*** DOCUMENT EXTRACT ***
Skip to content

Feature Request: Automatic fallback to a larger context window model when token limit is exceeded #2256

@schakraborty-staclline

Description

@schakraborty-staclline

Problem Statement

When an agent's conversation, tool outputs, or retrieved context grows beyond the configured model's maximum token/context window, the SDK currently fails (or truncates) the request rather than gracefully recovering. This is a frequent pain point for long-running agents, agents that perform multi-step tool use with verbose tool outputs, agents that ingest large documents/RAG chunks, and agents running in production where input size is hard to predict in advance.

Today users have to either:

  • Pre-emptively pick the largest (and most expensive) model for every request, even when it's unnecessary, or
  • Implement their own custom retry/escalation logic outside the SDK, or
  • Lose the conversation when a ContextWindowExceededError (or equivalent provider error) is raised.

There is no first-class, configurable way to say "if we hit the token limit on model A, automatically retry the request on model B which has a larger context window."

Proposed Solution

Add a built-in fallback mechanism that allows users to configure an ordered list of models, where the SDK automatically escalates to the next model in the list when a token-limit / context-window error is encountered.
*** End of DOCUMENT EXTRACT ***
*** DATASET CONTENT ***
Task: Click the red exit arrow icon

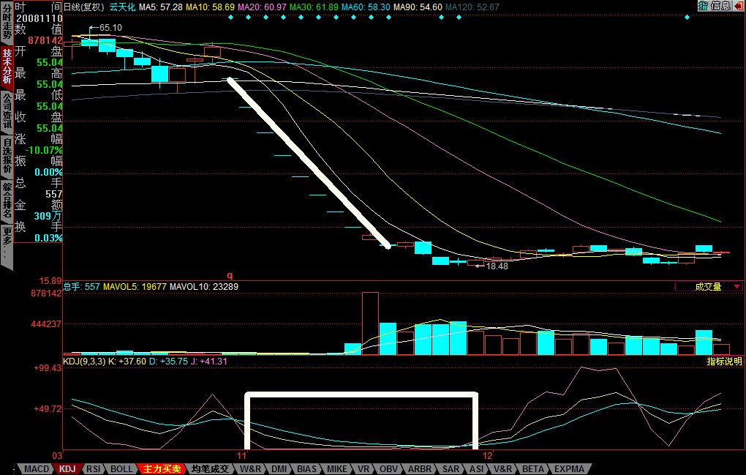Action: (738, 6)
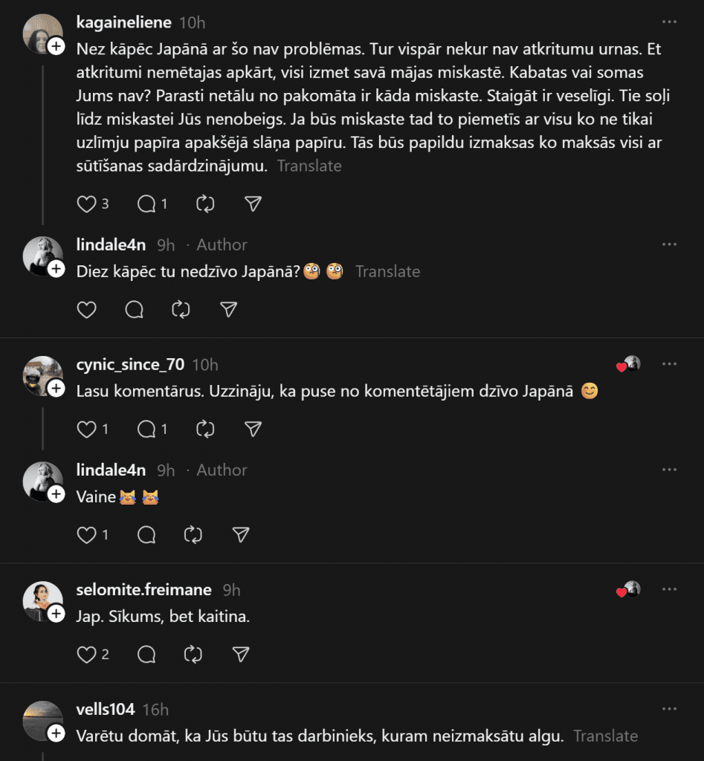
*** End of DATASET CONTENT ***
*** DATASET CONTENT ***
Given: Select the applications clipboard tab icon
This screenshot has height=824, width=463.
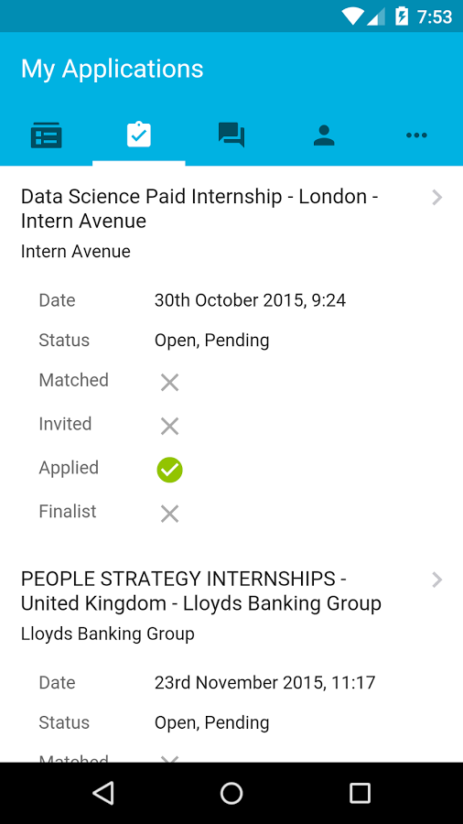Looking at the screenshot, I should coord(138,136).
*** End of DATASET CONTENT ***
WORK TO COMPLETE
In the feature request about automatic model fallback, what is the name of the error that can cause users to lose the conversation?

ANSWER TO THIS PROBLEM
ContextWindowExceededError